DIRECTIVE:
Copy each of the following lines word for word, with no changes.

Stored items:
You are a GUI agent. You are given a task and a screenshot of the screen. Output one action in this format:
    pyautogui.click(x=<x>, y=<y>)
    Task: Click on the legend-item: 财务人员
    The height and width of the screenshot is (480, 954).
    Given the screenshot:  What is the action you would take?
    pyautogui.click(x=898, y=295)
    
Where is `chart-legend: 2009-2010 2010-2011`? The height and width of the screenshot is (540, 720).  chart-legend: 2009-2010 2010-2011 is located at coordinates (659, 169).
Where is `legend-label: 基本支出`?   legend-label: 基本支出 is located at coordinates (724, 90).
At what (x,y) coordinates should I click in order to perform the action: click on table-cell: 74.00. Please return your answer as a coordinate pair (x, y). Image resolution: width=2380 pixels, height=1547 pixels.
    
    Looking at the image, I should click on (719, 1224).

SOLUTION BELOW:
You are a GUI agent. You are given a task and a screenshot of the screen. Output one action in this format:
    pyautogui.click(x=<x>, y=<y>)
    Task: Click on the legend-item: 财务人员
    The height and width of the screenshot is (480, 954).
    Given the screenshot:  What is the action you would take?
    pyautogui.click(x=898, y=295)
    
Where is `chart-legend: 2009-2010 2010-2011`? The height and width of the screenshot is (540, 720).  chart-legend: 2009-2010 2010-2011 is located at coordinates (659, 169).
Where is `legend-label: 基本支出`?   legend-label: 基本支出 is located at coordinates (724, 90).
At what (x,y) coordinates should I click in order to perform the action: click on table-cell: 74.00. Please return your answer as a coordinate pair (x, y). Image resolution: width=2380 pixels, height=1547 pixels.
    
    Looking at the image, I should click on (719, 1224).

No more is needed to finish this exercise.